On peut lire Meurtres à Mahim comme un hommage rendu aux invisibles, aux minoritaires du désir dans une société puritaine et conservatrice où chaque mère de famille a l’impression que l’univers s’écroule autour d’elle si elle découvre qu’un fils pourrait ne pas se marier et ne pas lui donner de petits-enfants : le comportement de Millie, l’épouse de Peter Fernandes, dans le dernier chapitre, suite aux confidences de Sunil, sera en ce sens aussi imprévu qu’exemplaire.
On peut lire Meurtres à Mahim comme une dérive captivante à travers l’énorme agglomération bombayenne, mégapole-monde aux violents contrastes comme Calcutta et Delhi mais superlativement* – non le Bombay de Malabar Hill, de la modernité clinquante, du Taj Mahal Palace et des superproductions de Bollywood, mais celui des quartiers pauvres, des trains bondés, des chawls, ces immeubles déglingués avec toilettes et cuisine communes obligeant les jeunes garçons, chaque matin, à aller se soulager et se laver dans la rue, et des rôdeurs nocturnes.
On peut lire Meurtres à Mahim comme une sorte de virée lexicale puisque plusieurs expressions hindi et marathi agrémentent et singularisent la narration : gandugiri, commerce sexuel tarifé (terme très méprisant) ; dishoom-dishoom, coups de feu ; khachack-khachack, coups de couteau ; ay darpok, hé trouillard ; ab teri baari, tu seras le prochain ; kya bataoon, comment dire, etc.

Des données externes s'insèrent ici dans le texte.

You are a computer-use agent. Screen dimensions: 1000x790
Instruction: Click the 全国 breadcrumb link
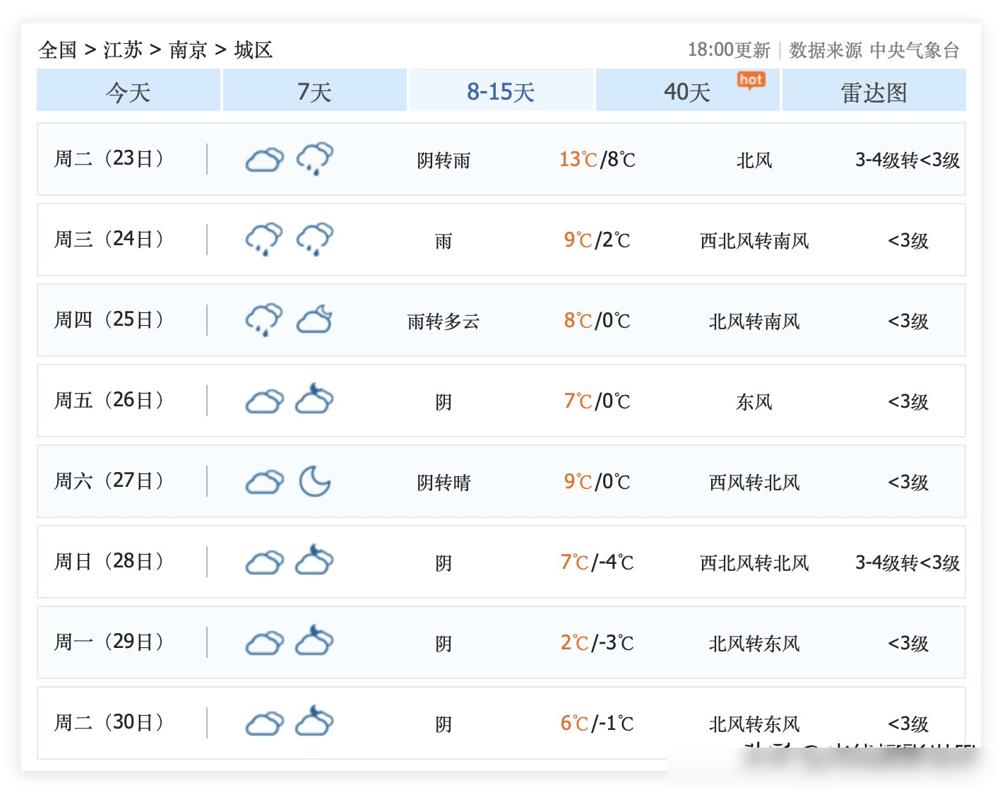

Le goût des mots même les plus crus dans leur étrangèreté participe au « plaisir du texte ».
Rares sont les œuvres littéraires du sous-continent à présenter des intrigues et personnages gays. R. Raj Rao a été l’un des premiers avec The Boyfriend en 2003 (une belle réussite, également) dont l’action se situait déjà à Bombay et qui a connu un relatif succès international (traduction française médiocre sous le même titre au Cherche-Midi). Jerry Pinto a donc fait preuve d’un courage militant certain en publiant ce polar. Né en 1966, originaire de Goa et de culture catholique comme Peter Fernandes, on suppose qu’il y a mis beaucoup de lui-même. Les amateurs de thrillers ainsi que les amoureux de l’Inde, de l’Inde réelle, parfois brutale mais toujours, à sa façon, fascinante dans sa diversité inépuisable, lui en sauront gré.
Patrick Abraham
* Cf. Love and Longing in Bombay, stories, Vikram Chandra (1997). Prix des Ecrivains du Commonwealth.